> _EXERCISE GOAL_:
Return each line of the records that contains the string "Where". Case counts, so a line only qualifies if its capitalization matches.

Start

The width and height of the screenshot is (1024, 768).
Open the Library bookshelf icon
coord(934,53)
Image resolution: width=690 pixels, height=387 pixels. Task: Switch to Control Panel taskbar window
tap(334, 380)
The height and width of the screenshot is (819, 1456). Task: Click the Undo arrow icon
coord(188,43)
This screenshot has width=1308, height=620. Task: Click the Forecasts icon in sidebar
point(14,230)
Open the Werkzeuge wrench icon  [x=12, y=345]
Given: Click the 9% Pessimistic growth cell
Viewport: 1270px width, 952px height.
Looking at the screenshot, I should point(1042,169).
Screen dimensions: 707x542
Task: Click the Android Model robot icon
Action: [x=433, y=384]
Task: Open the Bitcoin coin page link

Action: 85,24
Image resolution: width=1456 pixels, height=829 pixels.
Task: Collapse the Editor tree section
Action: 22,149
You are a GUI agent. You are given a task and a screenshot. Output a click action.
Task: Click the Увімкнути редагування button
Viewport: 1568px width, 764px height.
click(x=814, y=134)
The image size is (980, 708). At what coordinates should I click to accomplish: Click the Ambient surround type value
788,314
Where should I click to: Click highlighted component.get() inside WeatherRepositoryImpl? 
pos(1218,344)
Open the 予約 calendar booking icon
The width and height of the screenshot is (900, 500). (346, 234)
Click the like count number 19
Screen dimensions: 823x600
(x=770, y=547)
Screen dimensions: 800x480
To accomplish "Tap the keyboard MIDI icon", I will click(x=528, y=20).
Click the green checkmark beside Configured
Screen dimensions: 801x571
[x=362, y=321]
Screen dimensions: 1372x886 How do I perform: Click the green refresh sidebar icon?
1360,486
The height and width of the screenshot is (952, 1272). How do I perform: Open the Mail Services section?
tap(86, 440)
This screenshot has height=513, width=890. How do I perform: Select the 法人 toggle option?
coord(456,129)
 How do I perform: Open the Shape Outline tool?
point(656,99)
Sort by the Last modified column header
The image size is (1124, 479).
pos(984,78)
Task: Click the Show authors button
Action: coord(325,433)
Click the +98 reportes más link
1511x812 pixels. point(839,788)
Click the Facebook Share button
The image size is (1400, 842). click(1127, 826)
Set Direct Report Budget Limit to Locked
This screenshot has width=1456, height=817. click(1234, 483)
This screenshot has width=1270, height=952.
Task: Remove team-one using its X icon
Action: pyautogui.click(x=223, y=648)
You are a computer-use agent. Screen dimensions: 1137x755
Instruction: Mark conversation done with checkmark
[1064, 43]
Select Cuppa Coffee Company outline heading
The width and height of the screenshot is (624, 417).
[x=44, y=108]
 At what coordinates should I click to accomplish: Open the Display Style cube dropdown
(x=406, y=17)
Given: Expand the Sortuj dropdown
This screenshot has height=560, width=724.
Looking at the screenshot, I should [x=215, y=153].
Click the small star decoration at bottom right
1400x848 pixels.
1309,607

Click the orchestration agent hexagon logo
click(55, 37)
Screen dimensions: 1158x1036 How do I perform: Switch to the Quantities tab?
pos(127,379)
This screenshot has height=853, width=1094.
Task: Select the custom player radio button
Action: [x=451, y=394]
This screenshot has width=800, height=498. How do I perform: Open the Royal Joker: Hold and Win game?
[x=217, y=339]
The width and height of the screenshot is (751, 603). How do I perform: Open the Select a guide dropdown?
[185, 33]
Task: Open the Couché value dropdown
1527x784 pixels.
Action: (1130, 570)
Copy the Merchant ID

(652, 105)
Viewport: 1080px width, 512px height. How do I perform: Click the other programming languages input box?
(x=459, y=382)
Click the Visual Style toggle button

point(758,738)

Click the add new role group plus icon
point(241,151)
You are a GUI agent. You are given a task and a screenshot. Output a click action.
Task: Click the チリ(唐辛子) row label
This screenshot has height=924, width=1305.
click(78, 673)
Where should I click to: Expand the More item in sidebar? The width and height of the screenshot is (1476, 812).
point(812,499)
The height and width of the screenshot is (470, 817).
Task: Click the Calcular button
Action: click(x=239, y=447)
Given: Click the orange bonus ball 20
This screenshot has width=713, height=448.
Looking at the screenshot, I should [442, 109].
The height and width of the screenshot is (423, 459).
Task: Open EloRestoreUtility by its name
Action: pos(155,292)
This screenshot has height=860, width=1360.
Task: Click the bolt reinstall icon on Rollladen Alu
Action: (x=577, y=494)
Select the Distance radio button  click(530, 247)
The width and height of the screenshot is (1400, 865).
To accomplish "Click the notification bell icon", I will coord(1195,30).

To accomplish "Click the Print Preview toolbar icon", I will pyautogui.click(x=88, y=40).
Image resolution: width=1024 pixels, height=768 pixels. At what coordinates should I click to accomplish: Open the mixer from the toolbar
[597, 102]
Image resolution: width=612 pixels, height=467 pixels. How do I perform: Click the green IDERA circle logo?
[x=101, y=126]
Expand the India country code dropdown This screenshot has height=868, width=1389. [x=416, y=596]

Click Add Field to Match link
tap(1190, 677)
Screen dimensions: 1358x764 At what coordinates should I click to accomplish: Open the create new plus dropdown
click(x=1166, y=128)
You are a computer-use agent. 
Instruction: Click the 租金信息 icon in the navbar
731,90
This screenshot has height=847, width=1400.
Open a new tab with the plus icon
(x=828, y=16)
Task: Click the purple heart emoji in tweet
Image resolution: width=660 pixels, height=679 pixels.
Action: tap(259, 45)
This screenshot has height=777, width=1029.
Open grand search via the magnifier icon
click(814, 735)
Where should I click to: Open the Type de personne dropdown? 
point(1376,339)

End

> _OUTPUT_:
Where should I click to: Click highlighted component.get() inside WeatherRepositoryImpl? 
Where should I click to: Expand the More item in sidebar? The width and height of the screenshot is (1476, 812).
Where should I click to: Open the Type de personne dropdown? 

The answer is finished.